You’ll find the kamon configuration file within the resources/metrics folder (kamon.conf). It contains instrumentation configuration including filters for which elements metrics shall be collected as well as the configuration for the exposed server providing the status page mentioned above.
An example dashboard can be found in the grafana/dashboards folder. It provides general metrics regarding system performance. The below provides a description of the distinct displays in the example dashboard, for screenshot of the dashboard see below.
Metric Display | Meaning |
---|---|
Dead Letters | Messages that could not be delivered to the actor they were sent to. This can be normal, e.g in case the is a shutdown message sent but actor already shut down or similar. If happening in unexpected cases, they might indicate a problem with the workflow. |
Unhandled | Messages sent that were received but not handled (e.g were missing handling in the receive function of the receiving actor) |
tracked | Processed and tracked messages (tracked as per kamon.conf filters) |
untracked | Processed but untracked messages (untracked as per kamon.conf filters) |
Active Actors | Nr of active actors per node |
Actor Errors | Nr of errors per actor class |
Mailbox Sizes | Mailbox size per actor class. Refers to the nr of messages in the mailbox queue waiting to be processed.
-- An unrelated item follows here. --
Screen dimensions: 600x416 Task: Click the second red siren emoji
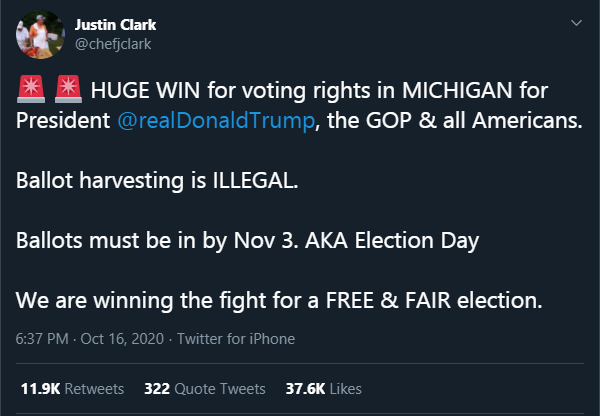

If this number increases in an actor critical for processing this might indicate a bottleneck. |
Time in Mailbox | Avg time a message spends in the mailbox to be processed per actor class. Long times in mailbox can indicate a processing bottleneck. |
Actor Processing Times | Avg message processing times per actor class. High numbers can indicate extensive workflows or long processing times of single elements or a combination. |
Job Manager Actor Processing Times | Avg processing times for Job Manager Actor. In Kolibri, each submission of new job creates a new Job Manager Actor which handles distribution of batches across the nodes. |
Runnable Execution Actor Processing Times | Avg processing times for Runnable Execution Actors. Those actors start the RunnableGraph on the single nodes, which means executing a single batch. |
Aggregating Actor Processing Times | Avg processing times for Aggregating Actors. For each batch execution as executed by a Runnable Execution Actor there is one Aggregating Actor to aggregate the single results to an overall per-batch result |
Requests/min | Client requests to external systems in /min avg |
Client Request Time | The time needed by the requested external service to answer the requests sent by Kolibri. |
CPU Load | Avg, Min, Max CPU Load of the whole cluster |
Nr of GCs | Number of occurring GCs |
Avg GC times | Avg time a single GC ran |
GC time | Overall avg time spent in GC |
JVM memory | Overview of memory boundaries and used memory per node |